73. Polaroid/Roman/Photo – Ruth

Time for another french song. This time about a shy guy who finds romance and love through the use of photography. There’s something really sweet about the subject matter, but it’s the music itself that really drew me in. I discovered this around 19 years old completely by accident. Ruth is such an unknown band (only one album) that I would have never discovered them if it weren’t for listening to a random New Wave playlist on some music streaming site that I can’t even remember the name of because it was popular for a short time and then disappeared. If you’re looking for french new wave underground dance pop that resurged in popularity in underground dance scenes decades later, than this is the song for you. It’s simplistic yet catchy and had been stuck in my head relentlessly when I first heard it. It’s a fun little unknown tune and I think it needs more exposure than it has received.


74. Pop Muzik – M

M is an interesting artist. Managed to create his own unique vibe while still remaining relatively accessible. And although his sound probably attracted more artsy types than mainstream audiences I still manages to attract your attention. Pop Muzik is one of those tunes that I just enjoy with no real reason why. I find it mostly to be really catchy and love his vocalisations as he almost sing talks his way through the entire song. The instrumentals also manage to be odd enough to stand out and manage to stick in your head as well. A mix of female back-up singers and talking about how pop music is basically taking over the world (in his on weirdly poetic way that sounds almost like nonsense) and you’ve got an interesting little tune that you find ourself oddly attracted to and don’t know why. If you can figure out why, please tell me, but for now I’ll enjoy it for what it is.

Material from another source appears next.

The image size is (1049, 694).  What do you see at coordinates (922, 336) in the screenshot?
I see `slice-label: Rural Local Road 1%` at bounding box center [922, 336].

75. Psyche Rock – Pierre Henry

This is the most recent addition to my favourite songs list. Discovered this one within the past few months and immediately fell in love with it. Pierre Henry is an experimental musician who works primarily in music concrete. Not my favourite style at all but this one really stuck with me. I think it’s the mix of bells and whistles and weird synth noises that come together over a repeating guitar riff, with some fun horns, that made a classic tune. Or maybe it’s because it sounds exactly like the Futurama theme song. No joke and there’s a reason for that. This song played a big influence when it came to composing the Futurama theme song and when you listen to it, it sounds almost exactly the same, only the Futurama version is more accessible and melodic than this one. What makes this one much cooler is that it’s straight from 1967 when synthesizers were still a very new thing. Was he a pioneer? Maybe, I’m sure that’s left up to debate, but for now, I’ll enjoy Psyche Rock in all it’s glory.